The GameCube features both the excellent Wind Waker and Twilight Princess as its two mainline entries during the hardware’s life cycle, but it also has a couple of one-off titles that are exclusive to it, pushing its ranking higher than it might have been otherwise. These two GameCube exclusives are Four Swords Adventures (an excellent multiplayer Zelda experience that also has importance in the series’ canon) and the ultra rare The Legend of Zelda Collector’s Edition disc. The Collector’s Edition disc and Ocarina of Time GameCube port that was a pre-order bonus for The Wind Waker feature the only US release of Ocarina of Time‘s Master Quest, and having the series’ NES and N64 entries on one disc was a massive boon to players back in 2003 before the age of remasters, remakes, and ports.
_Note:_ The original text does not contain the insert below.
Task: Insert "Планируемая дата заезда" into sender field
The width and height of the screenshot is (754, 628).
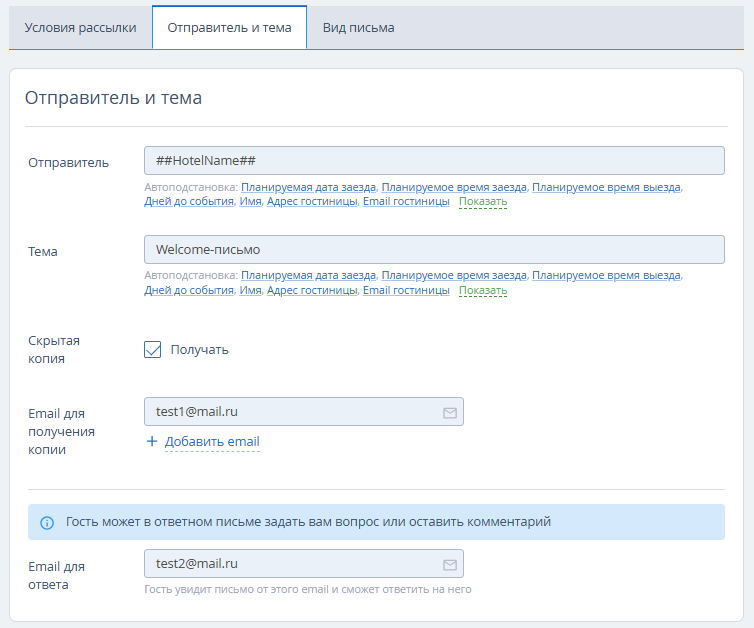Action: click(x=308, y=187)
2. Game Boy/Game Boy Color
The Game Boy receiving its own Zelda game was a no brainer, but no one could have prepared fans for how incredible that game would be. When Link’s Awakening arrived in 1993, it was undoubtedly the most impressive game available on the platform, taking the visual pallete and gameplay mechanics of A Link to the Past and shrinking them down into a portable title that stands on its own merits. The Game Boy Color would follow just a few years later in 1998, and it’s on that handheld that the Zelda series received three entries that still rank among the franchise’s best. Both Link’s Awakening DX (the full color remake of Link’s Awakening) and the Oracle games are incredible 2D Zelda adventures that borrow from A Link to the Past while also injecting plenty of innovation into the Zelda formula.
1. Nintendo Switch
Without a doubt, the Nintendo Switch is the ultimate home of The Legend of Zelda franchise. Not only does the system include the two most recent (and maybe best) games in the series, it has a slew of ports, remasters, remakes, and classic titles available via the Nintendo Switch Online service and its classic game collections. There are few Zelda games unavailable on the Switch, and the ones that are consistently rank as the absolute best games in the series. In terms of being a curated museum of the Zelda franchise and offering players a place to experience most of the series on one platform, no other console does it better than the Switch. Breath of the Wild and Tears of the Kingdom alone can account for roughly 1000 hours of playtime, and then players have improved versions of classics like Link’s Awakening and Skyward Sword waiting for them.